Sylvain Ferez : La médiatisation produit des contraintes et avatars à prendre en compte. Les avantages, on le voit dans la dernière vitrine de l’exposition, ce sont des jouets, des peluches, des bandes dessinées qui représentent le handicap en mouvement et sportif. C’est un formidable vecteur de diffusion de la différence corporelle dans les pratiques sportives. Ça a des effets insoupçonnés sur la manière dont on éduque nos enfants qui jouent avec et ne sont plus normés sur le petit garçon idéal qui a deux jambes, deux bras, qui est blond et les yeux bleus : vous voyez ce que je veux dire… On a fait des progrès extraordinaires de diversité grâce à la médiatisation. En même temps, la médiatisation produit des effets normatifs. L’intérêt de cette exposition est justement de remettre en contexte historique et en discussion permanente l’idée que « le spectacle de la diversité peut être aussi un simulacre de la diversité », et l’ouvrage doit être sans arrêt remis sur le métier. Il faut inventer de nouvelles épreuves, la différence se pense et se produit à chaque instant et la mise à l’écart de la norme peut être générée par les discours qui prônent la diversité, sans la produire totalement. On connaît les avatars du monde de la médiatisation, il faut en tirer le meilleur et produire une intelligence et une distance collectives par rapport à cette machine à formaliser que peut être le discours médiatique, et le discours sur le sport en particulier.

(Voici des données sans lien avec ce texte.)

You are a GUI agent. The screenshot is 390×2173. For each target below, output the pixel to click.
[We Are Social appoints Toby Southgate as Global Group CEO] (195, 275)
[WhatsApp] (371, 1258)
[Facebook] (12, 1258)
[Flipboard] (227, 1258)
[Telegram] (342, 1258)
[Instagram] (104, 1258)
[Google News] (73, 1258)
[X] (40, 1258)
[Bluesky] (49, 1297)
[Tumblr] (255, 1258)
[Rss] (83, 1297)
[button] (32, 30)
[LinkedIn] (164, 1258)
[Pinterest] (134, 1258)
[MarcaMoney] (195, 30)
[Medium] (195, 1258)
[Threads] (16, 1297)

Propos recueillis par Laurent Lejard, juin 2024.
Histoires paralympiques. De l’intégration sportive à l’inclusion sociale (1948-2024), au Panthéon jusqu’au 29 septembre 2024 (place du Panthéon à Paris 5e). Entrée gratuite pour les personnes handicapées et un accompagnateur. Les visiteurs déficients visuels disposent d’une audiodescription des sections de l’exposition, et les Sourds de vidéos en Langues des Signes Française et Internationale ; écoute et visionnage sur smartphone ou tablette en scannant les QR codes, ou par anticipation sur ces liens : audiodescription et LSF. Quelques objets sont à toucher, tel le matériel de boccia. Un livret en Facile A Lire et Comprendre (FALC) est offert à l’accueil. Accès fauteuil roulant et PMR par rampe en zig-zag à droite de l’escalier du perron (sol en voie de dégradation) ; par contre, la crypte des tombeaux des Grands Hommes demeure inaccessible, et pour longtemps encore, la seule personnalité handicapée y demeurant étant Louis Braille…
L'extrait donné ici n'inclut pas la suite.